╭─ Data provided

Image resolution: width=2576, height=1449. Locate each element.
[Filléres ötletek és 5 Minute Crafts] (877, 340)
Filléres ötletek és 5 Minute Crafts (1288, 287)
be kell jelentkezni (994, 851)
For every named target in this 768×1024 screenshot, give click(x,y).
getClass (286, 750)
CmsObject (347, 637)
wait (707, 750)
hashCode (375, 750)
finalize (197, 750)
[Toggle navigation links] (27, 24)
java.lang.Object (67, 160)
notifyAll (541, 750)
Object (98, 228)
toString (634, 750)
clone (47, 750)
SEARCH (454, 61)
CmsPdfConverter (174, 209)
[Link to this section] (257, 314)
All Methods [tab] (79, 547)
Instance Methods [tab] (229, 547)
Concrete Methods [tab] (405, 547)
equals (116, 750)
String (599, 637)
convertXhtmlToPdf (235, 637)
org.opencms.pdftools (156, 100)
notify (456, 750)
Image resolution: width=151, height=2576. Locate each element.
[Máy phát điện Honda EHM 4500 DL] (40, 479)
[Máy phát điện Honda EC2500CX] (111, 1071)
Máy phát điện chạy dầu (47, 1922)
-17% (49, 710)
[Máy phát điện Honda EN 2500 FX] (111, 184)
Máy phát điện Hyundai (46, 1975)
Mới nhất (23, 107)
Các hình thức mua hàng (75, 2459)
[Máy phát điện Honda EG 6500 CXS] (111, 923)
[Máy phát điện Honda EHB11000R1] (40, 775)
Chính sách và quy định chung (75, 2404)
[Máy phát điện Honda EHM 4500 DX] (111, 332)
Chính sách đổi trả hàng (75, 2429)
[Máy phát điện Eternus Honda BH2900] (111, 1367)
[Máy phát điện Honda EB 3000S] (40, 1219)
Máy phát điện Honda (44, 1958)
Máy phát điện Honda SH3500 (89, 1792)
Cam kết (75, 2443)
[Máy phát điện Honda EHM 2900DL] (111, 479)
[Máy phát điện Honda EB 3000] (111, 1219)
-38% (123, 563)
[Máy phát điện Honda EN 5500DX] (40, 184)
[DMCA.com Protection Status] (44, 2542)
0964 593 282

╰─

Task brief:
In full and without error, give the listing again.

Completed exercise:
Image resolution: width=2576, height=1449. Locate each element.
[Filléres ötletek és 5 Minute Crafts] (877, 340)
Filléres ötletek és 5 Minute Crafts (1288, 287)
be kell jelentkezni (994, 851)
For every named target in this 768×1024 screenshot, give click(x,y).
getClass (286, 750)
CmsObject (347, 637)
wait (707, 750)
hashCode (375, 750)
finalize (197, 750)
[Toggle navigation links] (27, 24)
java.lang.Object (67, 160)
notifyAll (541, 750)
Object (98, 228)
toString (634, 750)
clone (47, 750)
SEARCH (454, 61)
CmsPdfConverter (174, 209)
[Link to this section] (257, 314)
All Methods [tab] (79, 547)
Instance Methods [tab] (229, 547)
Concrete Methods [tab] (405, 547)
equals (116, 750)
String (599, 637)
convertXhtmlToPdf (235, 637)
org.opencms.pdftools (156, 100)
notify (456, 750)
Image resolution: width=151, height=2576. Locate each element.
[Máy phát điện Honda EHM 4500 DL] (40, 479)
[Máy phát điện Honda EC2500CX] (111, 1071)
Máy phát điện chạy dầu (47, 1922)
-17% (49, 710)
[Máy phát điện Honda EN 2500 FX] (111, 184)
Máy phát điện Hyundai (46, 1975)
Mới nhất (23, 107)
Các hình thức mua hàng (75, 2459)
[Máy phát điện Honda EG 6500 CXS] (111, 923)
[Máy phát điện Honda EHB11000R1] (40, 775)
Chính sách và quy định chung (75, 2404)
[Máy phát điện Honda EHM 4500 DX] (111, 332)
Chính sách đổi trả hàng (75, 2429)
[Máy phát điện Eternus Honda BH2900] (111, 1367)
[Máy phát điện Honda EB 3000S] (40, 1219)
Máy phát điện Honda (44, 1958)
Máy phát điện Honda SH3500 (89, 1792)
Cam kết (75, 2443)
[Máy phát điện Honda EHM 2900DL] (111, 479)
[Máy phát điện Honda EB 3000] (111, 1219)
-38% (123, 563)
[Máy phát điện Honda EN 5500DX] (40, 184)
[DMCA.com Protection Status] (44, 2542)
0964 593 282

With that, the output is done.